Seeing & Believing: Celebrating Legacies of BlackQueer World Making & Survival

Sat, April 26, 1:30 to 3:00pm MDT (1:30 to 3:00pm MDT), The Colorado Convention Center, Floor: Meeting Room Level, Room 303

Abstract

WHO LOOK AT ME
WHO SEE

the tempering sweetness
of a little girl who wears
her first pair of earrings
and a red dress

the grace of a boy removing
a white mask he makes beautiful (Jordan, 1969, p 7-8)

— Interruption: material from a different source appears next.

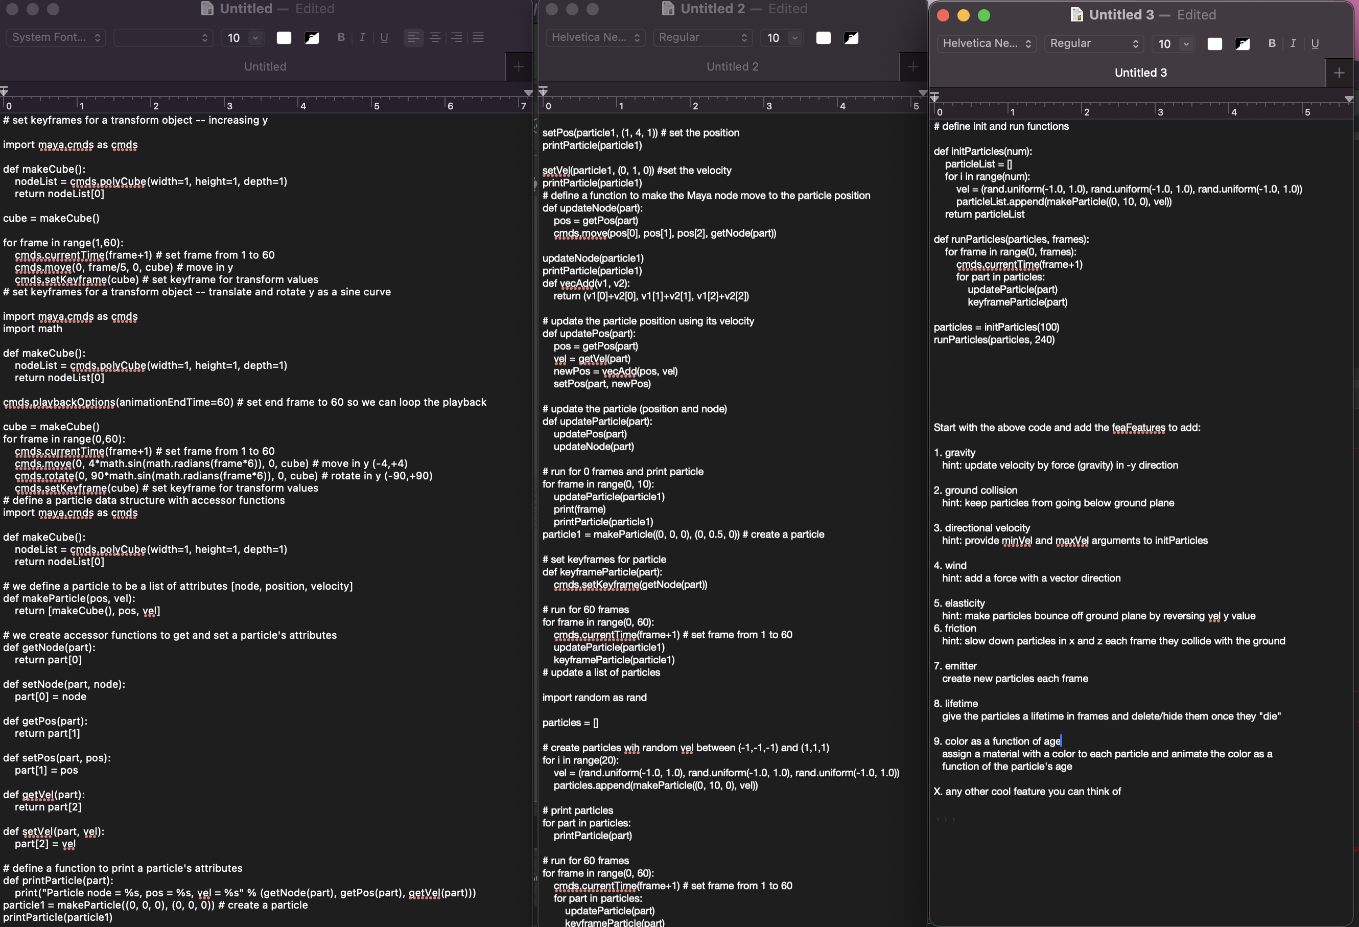Toggle Italic in Untitled 3 toolbar

(1293, 43)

In her book length children’s poem titled, Who Look at Me (1969), Black literary genius, bisexual, author, and activist June Jordan used fine art images alongside poetry to explore the contours of Black life within and beyond the white gaze. Her work highlights interconnections of social meaning circulated about particular bodies and markers of difference, how we see each other, and what we see in each other. In our looking, we often miss the “tempering sweetness of a little [Black] girl” and “the grace of a [Black] boy” (Jordan, 1969). The inability to youthfulness in Black bodies, for example, leads to policing, misreading, and assigning harmful value to racialized performances of gender and sexuality. The remedy that Jordan proposes is echoed in the legacy of Lance McCready’s (2010) groundbreaking text, Making Space for Diverse Masculinities. Highlighting experiences of Black gay and gender non-conforming boys, McCready recalibrates the visual logics we use to understand Black youth.

This presentation takes up the words and worlds created in McCready’s scholarship, with a particular focus on the chapter, "Theorizing the Pink Ballet Tutu Incident," from Making Space for Diverse Masculinities (2010). As we note, McCready's scholarship has not only been instrumental in challenging and expanding the discourse on gender, race, and sexuality in education, but has paved a way for our own scholarship on Black queer lived experience. Accordingly, our presentation reflects on our own, “Pink Ballet Tutu” events across our educational and professional experiences in which we learned that our “soft masculinity” and “tomboy”/androgynous performances were subjects of reform, correction, and barriers to access. Offering a close reading of the chapter coupled with an analysis of our biographic experience, we ask and answer how we can see and believe Black queer people on their own terms and in service to increasing our life chances and possibilities.